Some HCDA critics, including groups that recently sought to appeal HCDA development permit decisions, contend that the agency’s past practice regarding contested-case procedures was unclear and should instead mirror that of the Board of Land and Natural Resources.
Linda Paul, an attorney representing condo owners in One Waterfront Towers who sought a contested-case hearing after HCDA approved a development permit for a tower project called The Collection just makai of One Waterfront, contends that HCDA isn’t complying with state law governing contested cases or the agency’s rules for such cases.
HCDA ruled earlier this month that the way it held public hearings in the past constituted contested cases, so no appeal of the Collection decision was permitted.
Opponents of two other developments approved by HCDA — a second tower at 801 South St. and a midrise building at 803 Waimanu St. — have petitioned the agency for an appeal and could be in the same predicament as opponents of The Collection.
While allowing "intervenors" to participate in the approval process is being viewed as a positive development by project opponents, it is not easy to become an "intervenor."
The University of Hawaii’s William S. Richardson School of Law, though its environmental law program, published a citizen’s guide to contested-case hearings in 2002 that encourages the public to be involved in the process.
The guide notes that contested cases can be time-consuming and that they adhere to certain legal standards with regard to document preparation, witness questioning and other things.
Another hurdle is qualifying to intervene. Such status can be denied depending on what interest a person or a group has and whether the interest is protected by other means or represented by other parties. The extent to which a prospective intervenor’s participation would broaden issues or delay a hearing is also a consideration.
At the Land Use Commission, intervenors in a couple of big recent cases included the Sierra Club, a neighborhood board leader, a state senator and a community organization.
For HCDA, development permit hearings prior to the format change typically involved a presentation by a staff member describing the development project proposed along with a staff recommendation. The project developer also often made a presentation. Public testimony was generally limited to three minutes per person, and testifiers were not allowed to ask questions of the developer or the agency. After two hearings, the HCDA’s board then rendered a decision.

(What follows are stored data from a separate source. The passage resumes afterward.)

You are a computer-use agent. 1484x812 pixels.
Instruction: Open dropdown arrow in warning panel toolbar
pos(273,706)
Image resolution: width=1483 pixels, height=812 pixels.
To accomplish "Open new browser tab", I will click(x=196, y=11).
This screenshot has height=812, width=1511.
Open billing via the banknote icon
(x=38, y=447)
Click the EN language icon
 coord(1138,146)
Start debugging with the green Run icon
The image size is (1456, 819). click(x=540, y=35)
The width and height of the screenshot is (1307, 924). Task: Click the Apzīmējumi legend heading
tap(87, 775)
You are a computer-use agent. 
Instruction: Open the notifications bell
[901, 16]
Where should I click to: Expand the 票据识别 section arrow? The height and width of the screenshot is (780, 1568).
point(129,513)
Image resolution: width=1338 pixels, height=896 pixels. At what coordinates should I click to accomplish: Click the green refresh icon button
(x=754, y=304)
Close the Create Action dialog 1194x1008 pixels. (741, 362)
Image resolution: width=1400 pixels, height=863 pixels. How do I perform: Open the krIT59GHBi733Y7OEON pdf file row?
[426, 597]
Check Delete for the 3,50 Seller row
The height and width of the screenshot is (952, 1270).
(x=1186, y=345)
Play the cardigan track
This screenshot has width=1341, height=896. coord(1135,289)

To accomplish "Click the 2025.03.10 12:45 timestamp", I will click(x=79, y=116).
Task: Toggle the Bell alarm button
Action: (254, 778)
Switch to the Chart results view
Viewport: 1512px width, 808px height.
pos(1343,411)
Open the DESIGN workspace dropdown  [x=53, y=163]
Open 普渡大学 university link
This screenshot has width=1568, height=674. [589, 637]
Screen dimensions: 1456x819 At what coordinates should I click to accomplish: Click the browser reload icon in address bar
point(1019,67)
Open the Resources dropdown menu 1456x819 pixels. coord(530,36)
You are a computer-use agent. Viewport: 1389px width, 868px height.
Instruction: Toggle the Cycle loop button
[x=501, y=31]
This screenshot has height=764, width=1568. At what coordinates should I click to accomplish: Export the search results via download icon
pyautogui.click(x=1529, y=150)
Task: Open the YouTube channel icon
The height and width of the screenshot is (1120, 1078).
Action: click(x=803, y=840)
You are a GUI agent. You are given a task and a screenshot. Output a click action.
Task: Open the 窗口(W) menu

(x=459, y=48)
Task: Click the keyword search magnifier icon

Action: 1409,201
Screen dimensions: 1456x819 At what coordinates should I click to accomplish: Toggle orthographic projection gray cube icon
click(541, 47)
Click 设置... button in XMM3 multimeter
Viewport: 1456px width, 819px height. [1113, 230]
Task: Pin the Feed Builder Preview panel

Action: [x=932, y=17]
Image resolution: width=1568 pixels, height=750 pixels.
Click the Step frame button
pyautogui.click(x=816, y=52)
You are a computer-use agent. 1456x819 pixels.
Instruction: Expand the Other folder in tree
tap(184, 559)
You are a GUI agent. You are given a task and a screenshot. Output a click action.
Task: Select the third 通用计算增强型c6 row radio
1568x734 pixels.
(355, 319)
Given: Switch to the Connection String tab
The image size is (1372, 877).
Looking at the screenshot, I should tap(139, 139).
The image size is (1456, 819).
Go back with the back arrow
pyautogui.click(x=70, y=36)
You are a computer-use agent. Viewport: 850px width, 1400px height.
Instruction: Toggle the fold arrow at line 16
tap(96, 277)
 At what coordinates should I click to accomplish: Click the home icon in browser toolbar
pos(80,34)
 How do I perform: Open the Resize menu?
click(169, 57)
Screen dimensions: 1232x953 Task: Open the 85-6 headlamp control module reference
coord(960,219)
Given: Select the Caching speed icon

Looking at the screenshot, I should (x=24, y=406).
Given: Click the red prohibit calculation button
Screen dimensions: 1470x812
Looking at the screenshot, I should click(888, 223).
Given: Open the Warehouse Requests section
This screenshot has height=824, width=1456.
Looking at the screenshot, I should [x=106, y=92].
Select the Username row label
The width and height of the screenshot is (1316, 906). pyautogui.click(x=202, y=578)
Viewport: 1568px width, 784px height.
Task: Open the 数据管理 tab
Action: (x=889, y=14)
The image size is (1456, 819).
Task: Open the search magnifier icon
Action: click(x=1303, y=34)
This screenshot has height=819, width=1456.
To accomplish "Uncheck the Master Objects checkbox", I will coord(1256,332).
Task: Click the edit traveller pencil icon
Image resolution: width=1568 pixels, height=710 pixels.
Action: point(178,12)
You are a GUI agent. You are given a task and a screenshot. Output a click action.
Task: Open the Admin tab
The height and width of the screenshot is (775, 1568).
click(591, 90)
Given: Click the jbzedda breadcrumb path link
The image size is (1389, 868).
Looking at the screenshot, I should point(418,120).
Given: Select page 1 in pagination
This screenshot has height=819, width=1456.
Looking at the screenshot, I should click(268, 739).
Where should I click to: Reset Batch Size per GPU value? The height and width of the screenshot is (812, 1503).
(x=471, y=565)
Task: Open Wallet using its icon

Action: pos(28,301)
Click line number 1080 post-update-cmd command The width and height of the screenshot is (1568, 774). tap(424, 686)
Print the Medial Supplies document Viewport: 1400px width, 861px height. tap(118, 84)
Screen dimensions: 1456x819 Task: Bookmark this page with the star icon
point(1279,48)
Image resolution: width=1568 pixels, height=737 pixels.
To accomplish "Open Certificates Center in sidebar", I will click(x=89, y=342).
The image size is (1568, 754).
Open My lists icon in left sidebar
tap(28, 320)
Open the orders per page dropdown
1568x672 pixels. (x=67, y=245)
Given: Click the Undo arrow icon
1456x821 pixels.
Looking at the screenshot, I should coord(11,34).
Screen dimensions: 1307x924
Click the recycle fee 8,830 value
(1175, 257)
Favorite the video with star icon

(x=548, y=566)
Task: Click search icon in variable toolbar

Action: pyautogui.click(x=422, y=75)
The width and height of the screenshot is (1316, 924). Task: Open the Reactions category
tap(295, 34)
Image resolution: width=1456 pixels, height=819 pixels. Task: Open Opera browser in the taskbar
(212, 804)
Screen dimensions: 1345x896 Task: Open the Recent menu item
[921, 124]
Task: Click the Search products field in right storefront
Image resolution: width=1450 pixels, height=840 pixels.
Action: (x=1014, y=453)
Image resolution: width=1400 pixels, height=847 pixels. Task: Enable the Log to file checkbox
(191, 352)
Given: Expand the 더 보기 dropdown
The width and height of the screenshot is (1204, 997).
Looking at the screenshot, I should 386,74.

The Sierra Club’s Harris said that allowing a group or a concerned citizen to question what a developer proclaims is a key part of why the state set up the contested-case process.
Under HCDA’s revamped hearing format for development permits, it will be routine for the developer, or lawyers representing the developer, to describe the project and present expert witness testimony regardless of whether anyone intervenes. Public testimony will still be accepted from anyone regardless of whether she or he has intervenor status.
In the case of Keauhou Lane, no one opposing the project requested to be an intervenor. Yet two attorneys for the project developers introduced about 6 inches of paperwork filled with 36 exhibits that included a local construction industry analysis, excerpts from an HCDA environmental impact statement and a housing market study. The attorneys also had seven expert witnesses testify, including a principal developer and consultants in architecture, engineering, traffic and archaeology.